How is she doing financially?

“Don’t ask. It is just unbelievably expensive.”

The quads go to a preschool on weekdays. She hires a woman to help “so I can leave the house to shop.” Some nights she cooks dinner. Others it’s McBurgers for five. “I clip coupons like crazy.”

Like many accountants, she works 12 hours a day, 7 days a week, during income tax season from January to April. The rest of the year she works about 6 days a week. She confessed that sometimes on weekends a baby-sitter watches the quads “and I go to the office for a few hours just to sit in the quiet, even if I don’t have much work.”

She takes night courses to keep up her professional qualifications and is on committees for Jewish civic groups. Does she feel like superwoman?

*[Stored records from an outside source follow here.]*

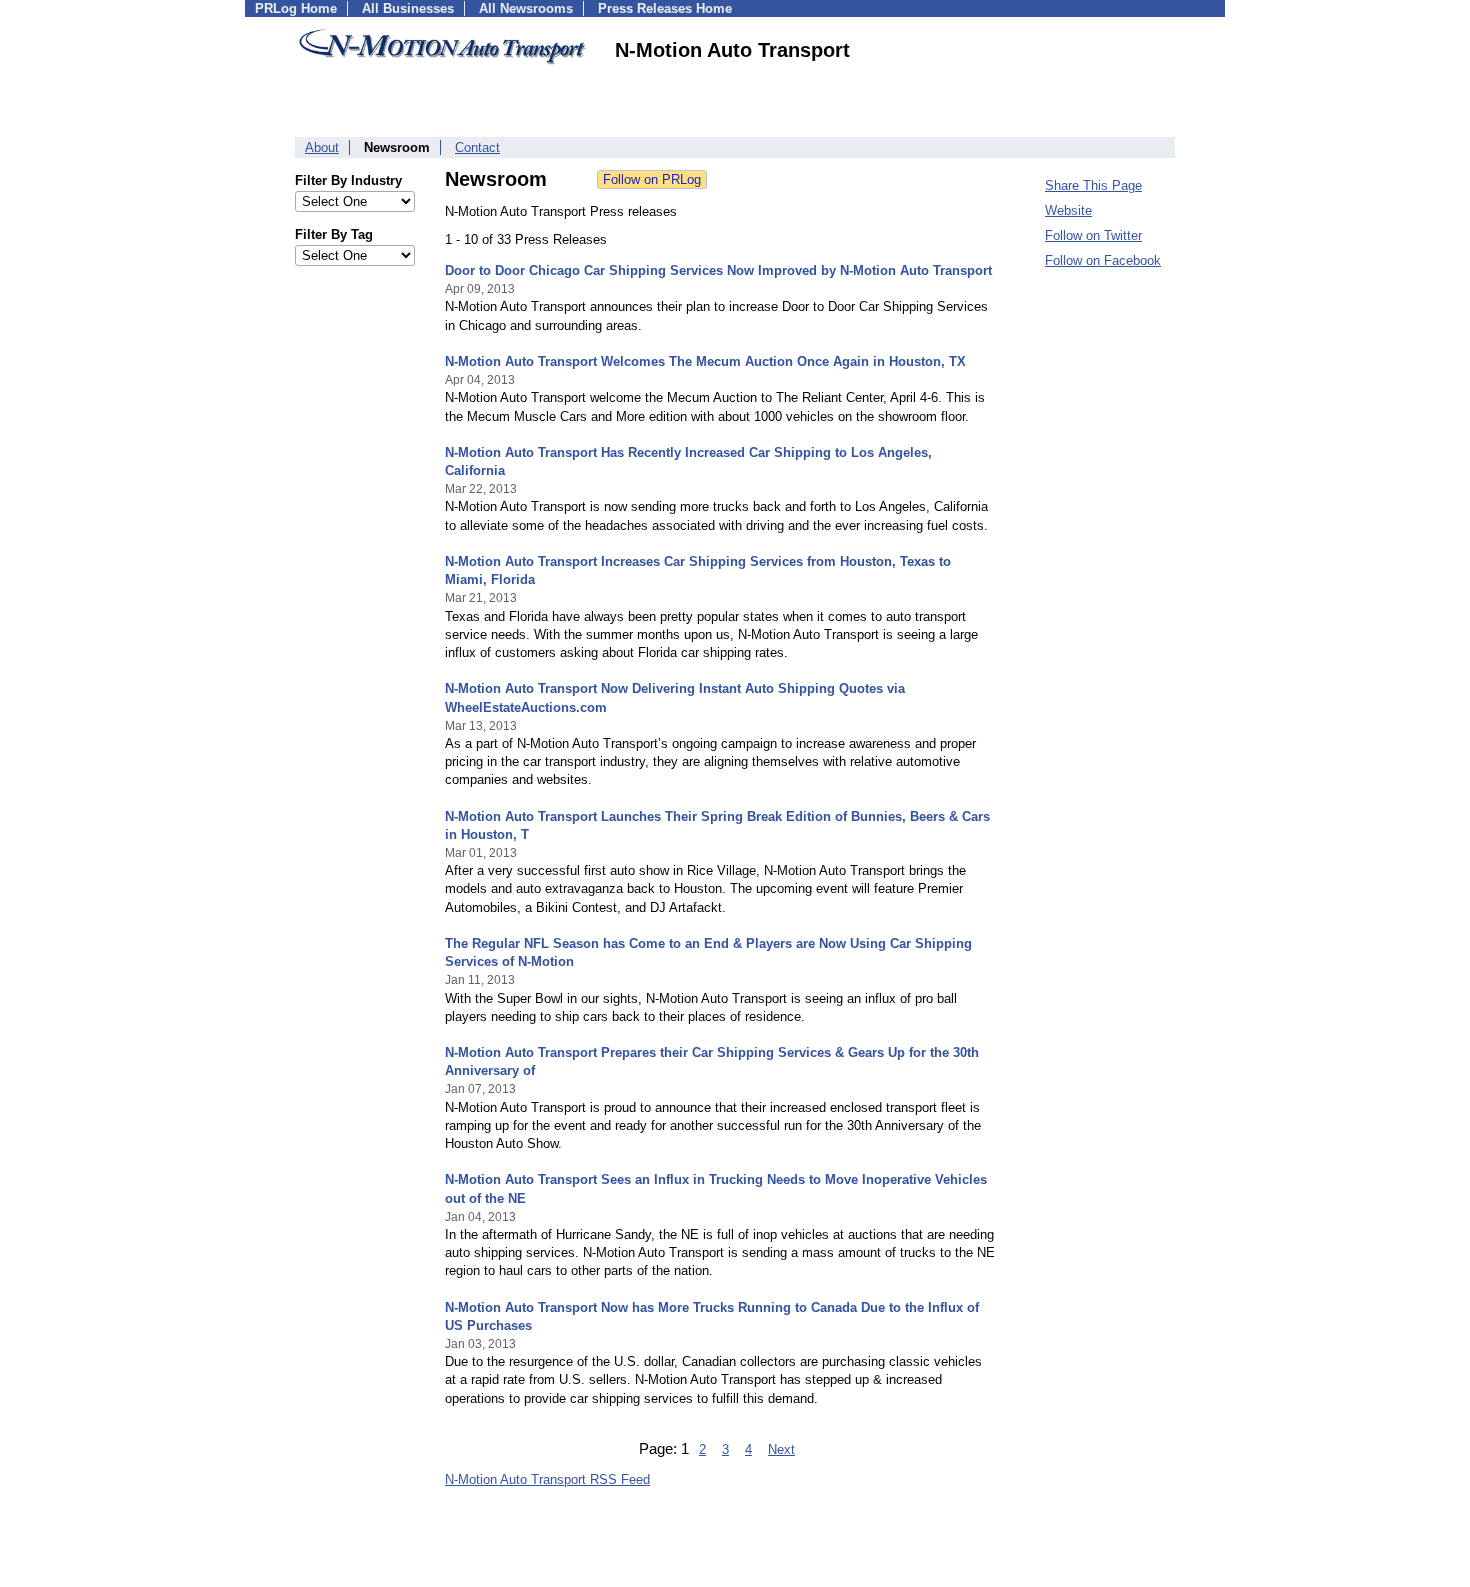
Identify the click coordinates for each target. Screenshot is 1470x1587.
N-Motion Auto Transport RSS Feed (547, 1479)
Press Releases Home (665, 8)
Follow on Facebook (1103, 260)
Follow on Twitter (1093, 235)
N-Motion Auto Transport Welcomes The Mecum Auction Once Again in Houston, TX (705, 361)
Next (781, 1449)
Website (1068, 210)
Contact (477, 147)
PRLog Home (296, 8)
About (322, 147)
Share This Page (1093, 185)
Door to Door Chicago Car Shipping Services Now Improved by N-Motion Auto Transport (718, 270)
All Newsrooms (526, 8)
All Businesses (408, 8)
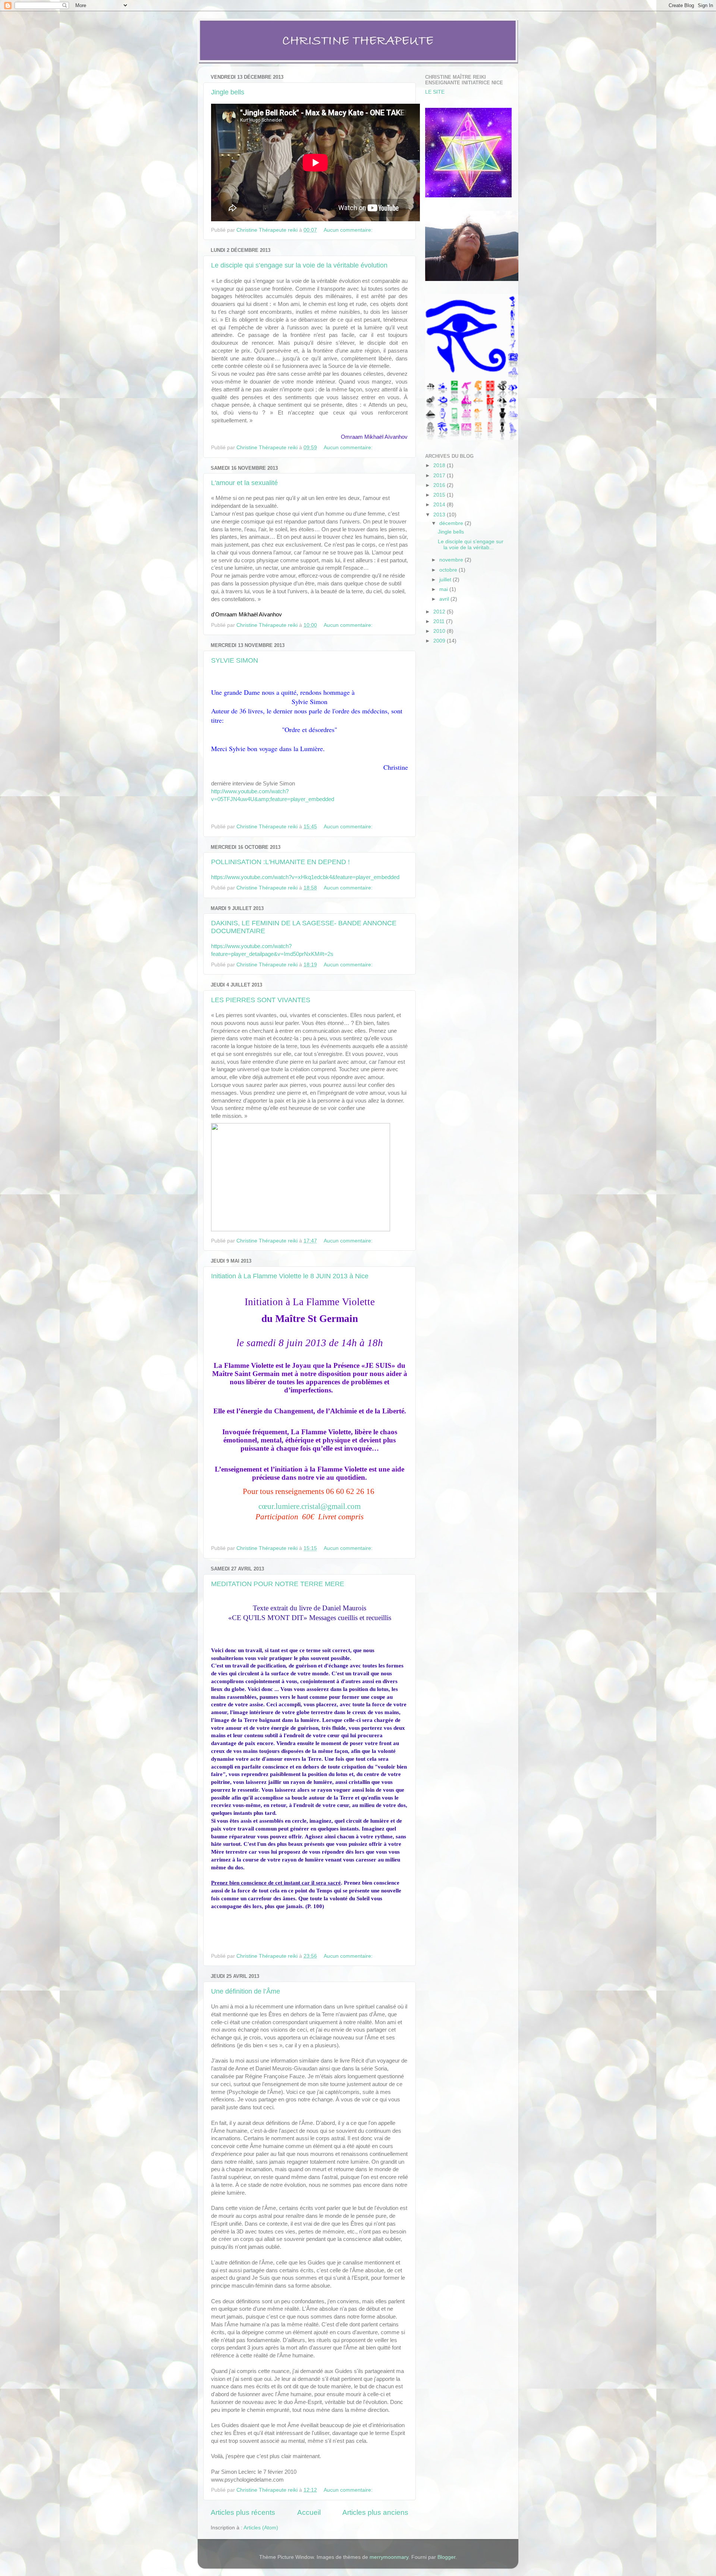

“No. Other people have neat closets. We don’t.

“Sometimes it gets to me. This morning I must have done 10 loads of laundry, and then I found the three girls had decided to help by stripping all their bedding and piling it on the floor. I got a little crabby. But later on I told them, ‘You know, you guys are really special.’ And Jeffrey put his arm around me and said “Well, that’s because you’re our Mommy.’ ”

Her voice broke. “That makes it kind of worth it.”

She had to go. Jessica had somehow wedged herself into a bookshelf 6 feet off the floor.

Years from now, the four little Rosens may remember the Hanukkah when Mom gave out “diamonds” on colored string. By that time, they’ll probably realize that at least one of the jewels in their house was real.